Un peu de vague à l'âme
Je fais mon entrée dans le hall de la gare. Nous sommes nombreux. Tout le monde s'est levé en même temps et s'engage dans ce début de matinée. Tout le monde est ici et pas ailleurs. Je me dis que je pourrais compter les êtres autour de moi. J'essaye, mais ils courent trop vite, je ne les saisis pas.
J'effectue mon pélerinage habituel dans le quiosque à journaux, dans le quiosque à journaux et magazines. Les titres, les images sur les couvertures défilent sous mes yeux. Aucun de mes titres préférés n'a de nouveau numéro. Pas besoin de dépenser de l'argent. Je scrute les profils des autres consommateurs. Par des coups d'oeil furtifs, histoire de ne mettre personne dans l'embarras. Il y en a de tous les styles. Certains sont des vrais voyageurs, ils vont prendre le train tout à l'heure pour Paris ou Bruxelles. D'autres achètent leur paquet de cigarettes. Y en a-t-ils qui sont comme moi, de simples accros aux papiers à idées? Je n'en sais rien, est-ce que ça se voit sur le visage? Pourquoi aimons-nous de cette façon les pages, les phrases et les images? Qu'est-ce que ça nous apporte, si ce n'est la sensation de lire, d'apprendre à réfléchir et de mourir moins idiot? Je quitte le magasin, je m'avance en direction du parvis de la gare. Je me fais doubler par des nuées de passants, mon pas est calme et paisible. Personne ne se soucie de moi, comme je ne me soucie de personne en particulier.
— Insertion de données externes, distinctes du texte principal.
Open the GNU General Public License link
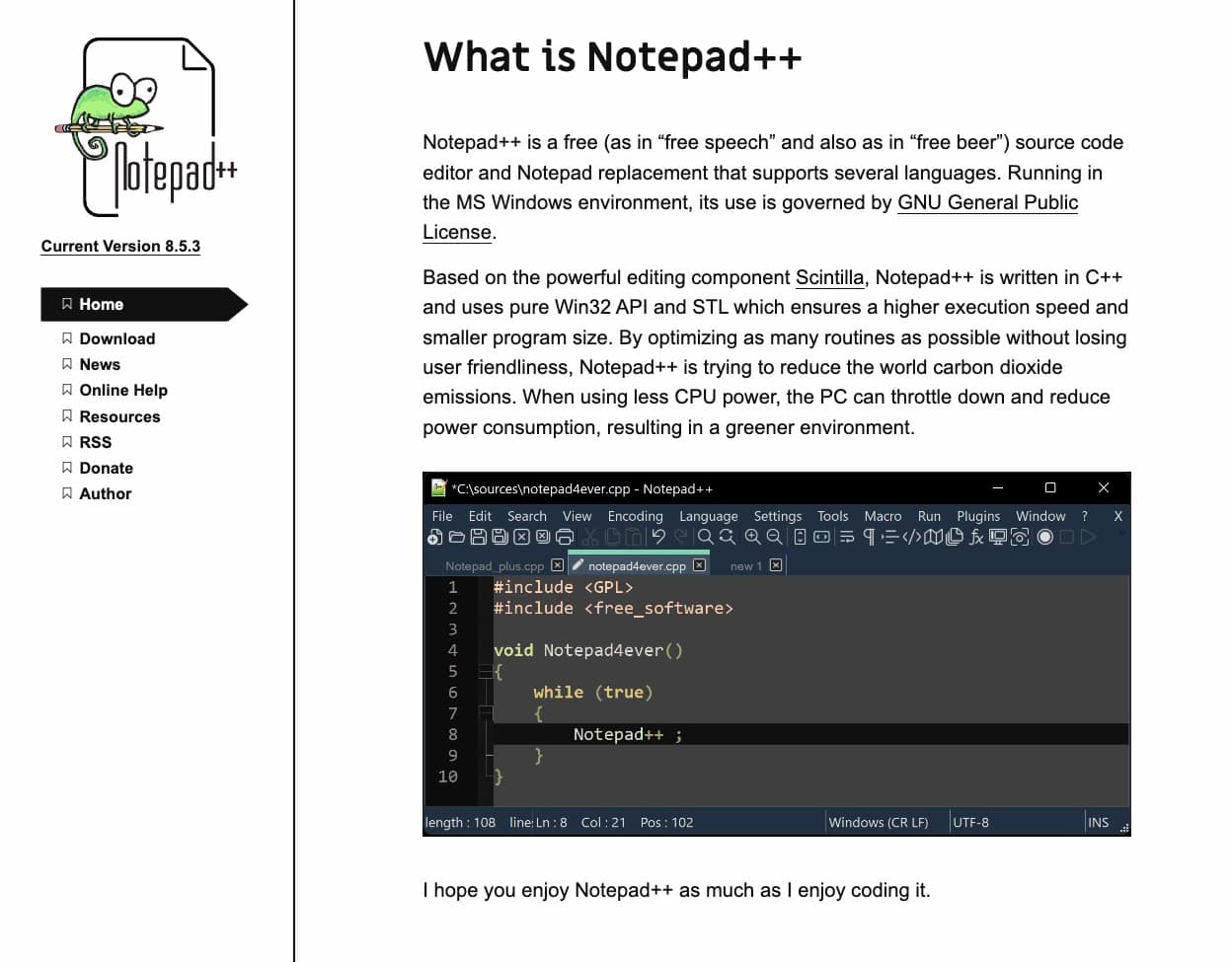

Dehors, l'air est doux, les couleurs sont bien tranchées, les regards sont absents, perplexes parfois. C'est le ballet des jours ouvrables, des bus, des voitures et des gens pressés.
Je constate que le temps file, et il faut que je file avec lui. Je m'en vais occuper mon poste à l'arrêt de bus. J'aime les transports publics. Je me laisse conduire dans un flux apaisant, vers une destination connue, suivant une trajectoire balisée. Je n'ai pas de décision à prendre. La tête est libre.